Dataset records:
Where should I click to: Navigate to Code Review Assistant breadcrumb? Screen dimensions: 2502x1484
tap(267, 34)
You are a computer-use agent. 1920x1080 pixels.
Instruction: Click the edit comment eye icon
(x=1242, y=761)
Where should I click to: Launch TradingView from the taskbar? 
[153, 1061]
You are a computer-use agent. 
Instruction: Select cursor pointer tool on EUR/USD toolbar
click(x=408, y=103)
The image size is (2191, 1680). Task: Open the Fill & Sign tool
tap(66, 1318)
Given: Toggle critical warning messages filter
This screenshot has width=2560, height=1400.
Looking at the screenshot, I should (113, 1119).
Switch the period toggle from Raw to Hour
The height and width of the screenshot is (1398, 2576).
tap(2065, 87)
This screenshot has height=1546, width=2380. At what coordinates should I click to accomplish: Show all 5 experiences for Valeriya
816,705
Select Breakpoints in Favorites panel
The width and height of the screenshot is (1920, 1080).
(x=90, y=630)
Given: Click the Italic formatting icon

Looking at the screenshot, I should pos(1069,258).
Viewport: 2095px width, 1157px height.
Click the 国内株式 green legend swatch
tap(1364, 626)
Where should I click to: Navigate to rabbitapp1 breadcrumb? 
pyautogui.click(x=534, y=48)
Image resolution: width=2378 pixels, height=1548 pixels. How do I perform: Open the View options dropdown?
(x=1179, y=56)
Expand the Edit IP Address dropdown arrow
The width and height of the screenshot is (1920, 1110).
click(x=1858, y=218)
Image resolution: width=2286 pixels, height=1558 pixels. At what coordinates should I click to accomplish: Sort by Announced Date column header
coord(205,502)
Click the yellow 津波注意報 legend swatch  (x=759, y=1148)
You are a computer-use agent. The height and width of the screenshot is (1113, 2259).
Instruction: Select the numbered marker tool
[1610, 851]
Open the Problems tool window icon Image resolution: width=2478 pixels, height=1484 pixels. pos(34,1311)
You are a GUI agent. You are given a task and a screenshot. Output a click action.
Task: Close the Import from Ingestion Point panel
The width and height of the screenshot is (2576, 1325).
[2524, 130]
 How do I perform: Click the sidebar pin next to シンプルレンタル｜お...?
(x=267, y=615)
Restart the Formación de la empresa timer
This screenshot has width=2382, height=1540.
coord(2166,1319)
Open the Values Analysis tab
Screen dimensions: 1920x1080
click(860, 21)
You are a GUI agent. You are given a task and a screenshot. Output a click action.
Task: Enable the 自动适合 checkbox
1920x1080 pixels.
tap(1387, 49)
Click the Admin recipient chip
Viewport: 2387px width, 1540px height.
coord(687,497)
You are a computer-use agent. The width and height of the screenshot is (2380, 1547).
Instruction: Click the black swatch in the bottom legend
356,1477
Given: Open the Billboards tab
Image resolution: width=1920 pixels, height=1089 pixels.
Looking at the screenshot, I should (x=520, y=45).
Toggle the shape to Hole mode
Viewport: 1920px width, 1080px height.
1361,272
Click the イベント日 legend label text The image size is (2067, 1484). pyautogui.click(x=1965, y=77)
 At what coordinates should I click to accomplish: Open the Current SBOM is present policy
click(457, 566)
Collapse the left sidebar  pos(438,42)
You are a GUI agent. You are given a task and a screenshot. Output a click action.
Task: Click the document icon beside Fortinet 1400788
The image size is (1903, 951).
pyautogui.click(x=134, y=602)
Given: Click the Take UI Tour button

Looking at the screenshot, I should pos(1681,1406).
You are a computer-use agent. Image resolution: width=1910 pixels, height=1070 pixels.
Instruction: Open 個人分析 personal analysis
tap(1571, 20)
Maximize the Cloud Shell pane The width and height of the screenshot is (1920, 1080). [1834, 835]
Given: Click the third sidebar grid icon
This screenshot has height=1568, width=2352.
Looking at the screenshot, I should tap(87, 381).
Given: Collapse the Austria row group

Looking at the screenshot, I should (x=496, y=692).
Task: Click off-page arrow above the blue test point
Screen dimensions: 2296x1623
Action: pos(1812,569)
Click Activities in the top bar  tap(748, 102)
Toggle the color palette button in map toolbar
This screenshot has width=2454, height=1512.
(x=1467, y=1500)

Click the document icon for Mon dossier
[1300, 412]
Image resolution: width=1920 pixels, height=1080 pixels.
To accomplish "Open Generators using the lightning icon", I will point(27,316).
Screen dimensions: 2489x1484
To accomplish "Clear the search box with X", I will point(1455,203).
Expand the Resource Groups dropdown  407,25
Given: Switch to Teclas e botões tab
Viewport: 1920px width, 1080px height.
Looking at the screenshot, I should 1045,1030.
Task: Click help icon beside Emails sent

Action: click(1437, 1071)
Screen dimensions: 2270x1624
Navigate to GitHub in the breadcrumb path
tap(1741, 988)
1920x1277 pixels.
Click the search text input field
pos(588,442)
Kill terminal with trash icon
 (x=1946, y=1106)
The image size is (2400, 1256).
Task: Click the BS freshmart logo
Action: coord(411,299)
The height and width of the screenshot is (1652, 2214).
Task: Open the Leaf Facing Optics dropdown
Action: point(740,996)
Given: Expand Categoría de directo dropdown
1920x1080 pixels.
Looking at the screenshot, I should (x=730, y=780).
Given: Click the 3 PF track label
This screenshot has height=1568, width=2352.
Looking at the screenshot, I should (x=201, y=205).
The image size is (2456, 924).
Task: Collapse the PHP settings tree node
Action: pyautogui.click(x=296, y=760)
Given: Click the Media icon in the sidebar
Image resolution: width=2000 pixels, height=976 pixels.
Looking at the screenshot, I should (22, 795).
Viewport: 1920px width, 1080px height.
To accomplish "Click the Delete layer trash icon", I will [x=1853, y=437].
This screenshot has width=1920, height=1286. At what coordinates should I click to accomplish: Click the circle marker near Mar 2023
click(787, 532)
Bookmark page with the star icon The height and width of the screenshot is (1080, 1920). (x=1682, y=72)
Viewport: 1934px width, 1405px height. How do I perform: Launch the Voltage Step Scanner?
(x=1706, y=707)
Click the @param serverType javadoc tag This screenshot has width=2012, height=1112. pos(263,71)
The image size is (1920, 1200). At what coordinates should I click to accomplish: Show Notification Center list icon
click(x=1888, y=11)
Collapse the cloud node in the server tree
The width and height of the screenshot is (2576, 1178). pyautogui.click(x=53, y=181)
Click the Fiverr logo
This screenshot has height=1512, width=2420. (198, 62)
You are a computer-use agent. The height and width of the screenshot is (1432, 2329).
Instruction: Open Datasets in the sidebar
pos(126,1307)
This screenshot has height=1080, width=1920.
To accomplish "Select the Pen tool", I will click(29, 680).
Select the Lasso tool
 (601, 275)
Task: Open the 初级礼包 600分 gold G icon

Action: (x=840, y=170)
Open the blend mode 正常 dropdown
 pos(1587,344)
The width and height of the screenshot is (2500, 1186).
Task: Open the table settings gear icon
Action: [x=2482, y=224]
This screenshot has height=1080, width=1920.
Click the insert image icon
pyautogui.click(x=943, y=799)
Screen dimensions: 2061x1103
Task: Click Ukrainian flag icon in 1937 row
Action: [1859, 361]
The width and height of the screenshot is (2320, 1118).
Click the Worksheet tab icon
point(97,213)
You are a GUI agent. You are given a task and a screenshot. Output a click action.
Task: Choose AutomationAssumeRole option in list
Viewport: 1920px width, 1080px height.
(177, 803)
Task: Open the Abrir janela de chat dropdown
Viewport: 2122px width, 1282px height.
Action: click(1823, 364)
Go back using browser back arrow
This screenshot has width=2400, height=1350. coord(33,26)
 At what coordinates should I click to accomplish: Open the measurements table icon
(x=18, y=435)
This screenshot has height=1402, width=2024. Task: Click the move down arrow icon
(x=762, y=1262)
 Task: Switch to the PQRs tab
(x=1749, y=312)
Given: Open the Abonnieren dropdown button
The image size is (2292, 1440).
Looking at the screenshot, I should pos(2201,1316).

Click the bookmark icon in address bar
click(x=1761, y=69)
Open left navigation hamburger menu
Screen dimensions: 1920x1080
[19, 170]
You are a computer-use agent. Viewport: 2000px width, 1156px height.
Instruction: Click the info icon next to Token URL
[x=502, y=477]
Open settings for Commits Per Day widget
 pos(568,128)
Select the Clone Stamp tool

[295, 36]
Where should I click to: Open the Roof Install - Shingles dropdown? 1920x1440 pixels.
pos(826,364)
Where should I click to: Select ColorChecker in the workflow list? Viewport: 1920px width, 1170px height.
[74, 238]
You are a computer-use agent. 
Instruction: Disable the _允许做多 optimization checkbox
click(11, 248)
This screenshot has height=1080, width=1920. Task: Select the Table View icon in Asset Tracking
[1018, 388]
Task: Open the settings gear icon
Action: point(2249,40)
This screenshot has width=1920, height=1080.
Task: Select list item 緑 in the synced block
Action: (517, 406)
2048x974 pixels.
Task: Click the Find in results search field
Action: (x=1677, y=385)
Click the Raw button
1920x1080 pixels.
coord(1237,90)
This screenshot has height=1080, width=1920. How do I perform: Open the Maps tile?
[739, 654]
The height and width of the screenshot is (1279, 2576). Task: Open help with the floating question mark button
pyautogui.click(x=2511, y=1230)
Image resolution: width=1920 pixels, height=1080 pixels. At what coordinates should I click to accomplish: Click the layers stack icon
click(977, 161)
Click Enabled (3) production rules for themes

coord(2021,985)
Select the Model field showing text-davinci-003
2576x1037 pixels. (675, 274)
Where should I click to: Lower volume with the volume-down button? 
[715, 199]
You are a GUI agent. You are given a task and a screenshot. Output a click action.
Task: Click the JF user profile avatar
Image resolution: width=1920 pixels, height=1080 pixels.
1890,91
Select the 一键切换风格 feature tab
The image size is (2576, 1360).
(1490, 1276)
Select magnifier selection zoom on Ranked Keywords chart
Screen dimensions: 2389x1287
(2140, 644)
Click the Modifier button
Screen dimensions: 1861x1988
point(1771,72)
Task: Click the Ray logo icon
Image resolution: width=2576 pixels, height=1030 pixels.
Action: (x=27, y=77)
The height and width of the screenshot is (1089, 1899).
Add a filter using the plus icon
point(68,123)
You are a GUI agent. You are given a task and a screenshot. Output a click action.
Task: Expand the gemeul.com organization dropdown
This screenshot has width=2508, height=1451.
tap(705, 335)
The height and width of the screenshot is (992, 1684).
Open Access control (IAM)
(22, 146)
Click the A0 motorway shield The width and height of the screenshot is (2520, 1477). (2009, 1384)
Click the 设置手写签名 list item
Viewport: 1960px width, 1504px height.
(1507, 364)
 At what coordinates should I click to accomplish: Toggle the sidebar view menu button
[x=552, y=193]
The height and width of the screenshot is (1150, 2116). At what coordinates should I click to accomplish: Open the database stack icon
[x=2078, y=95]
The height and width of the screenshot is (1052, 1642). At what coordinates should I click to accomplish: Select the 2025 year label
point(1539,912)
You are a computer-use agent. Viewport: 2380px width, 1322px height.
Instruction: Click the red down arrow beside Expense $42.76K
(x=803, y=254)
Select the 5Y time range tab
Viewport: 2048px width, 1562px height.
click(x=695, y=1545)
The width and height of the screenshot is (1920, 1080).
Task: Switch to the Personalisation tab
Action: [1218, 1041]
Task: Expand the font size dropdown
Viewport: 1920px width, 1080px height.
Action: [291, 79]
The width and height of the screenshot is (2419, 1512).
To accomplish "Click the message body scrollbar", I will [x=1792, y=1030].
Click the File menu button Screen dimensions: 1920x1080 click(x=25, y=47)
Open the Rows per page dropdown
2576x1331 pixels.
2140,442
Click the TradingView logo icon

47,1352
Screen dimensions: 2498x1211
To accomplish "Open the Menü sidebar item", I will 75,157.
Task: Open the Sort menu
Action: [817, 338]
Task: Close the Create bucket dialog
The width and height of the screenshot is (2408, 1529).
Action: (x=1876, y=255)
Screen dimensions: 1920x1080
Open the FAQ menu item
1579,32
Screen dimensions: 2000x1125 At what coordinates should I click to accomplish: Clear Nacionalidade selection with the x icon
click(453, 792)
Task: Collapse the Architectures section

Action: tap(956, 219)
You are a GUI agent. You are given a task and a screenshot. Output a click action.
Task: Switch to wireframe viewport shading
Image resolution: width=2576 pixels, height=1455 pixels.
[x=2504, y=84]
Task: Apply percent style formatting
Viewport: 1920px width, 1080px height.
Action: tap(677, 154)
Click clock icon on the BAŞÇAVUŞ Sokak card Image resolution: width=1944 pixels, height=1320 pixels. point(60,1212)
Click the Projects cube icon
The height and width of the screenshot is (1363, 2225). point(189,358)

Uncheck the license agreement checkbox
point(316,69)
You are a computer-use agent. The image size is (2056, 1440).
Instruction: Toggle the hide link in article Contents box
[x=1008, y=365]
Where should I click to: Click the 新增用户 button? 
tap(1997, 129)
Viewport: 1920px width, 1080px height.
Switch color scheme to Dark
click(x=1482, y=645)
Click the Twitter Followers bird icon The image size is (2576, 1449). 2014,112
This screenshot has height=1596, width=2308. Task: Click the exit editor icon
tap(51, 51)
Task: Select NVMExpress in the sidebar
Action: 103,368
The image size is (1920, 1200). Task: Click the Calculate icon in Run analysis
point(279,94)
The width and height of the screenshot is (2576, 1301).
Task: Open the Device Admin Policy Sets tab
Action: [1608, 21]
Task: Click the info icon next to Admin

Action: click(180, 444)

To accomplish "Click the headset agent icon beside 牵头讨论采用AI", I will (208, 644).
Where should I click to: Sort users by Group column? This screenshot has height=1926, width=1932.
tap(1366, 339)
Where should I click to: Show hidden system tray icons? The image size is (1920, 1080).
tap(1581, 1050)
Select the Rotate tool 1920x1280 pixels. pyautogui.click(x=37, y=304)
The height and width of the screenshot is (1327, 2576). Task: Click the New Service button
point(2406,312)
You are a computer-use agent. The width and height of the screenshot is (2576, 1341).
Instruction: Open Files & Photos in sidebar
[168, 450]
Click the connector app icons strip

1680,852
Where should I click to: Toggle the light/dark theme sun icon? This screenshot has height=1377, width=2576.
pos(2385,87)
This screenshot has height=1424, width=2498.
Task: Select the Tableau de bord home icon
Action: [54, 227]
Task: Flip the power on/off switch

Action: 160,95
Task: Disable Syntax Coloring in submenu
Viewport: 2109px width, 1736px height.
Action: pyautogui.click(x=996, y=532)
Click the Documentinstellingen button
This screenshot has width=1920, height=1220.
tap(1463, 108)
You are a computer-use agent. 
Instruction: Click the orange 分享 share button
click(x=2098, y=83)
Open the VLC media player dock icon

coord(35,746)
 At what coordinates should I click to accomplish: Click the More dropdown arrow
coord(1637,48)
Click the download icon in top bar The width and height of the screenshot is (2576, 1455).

> **Work order**: Filter the entries above and keep only the lines with the word "left".

> **Expected answer**:
Collapse the left sidebar  pos(438,42)
Open left navigation hamburger menu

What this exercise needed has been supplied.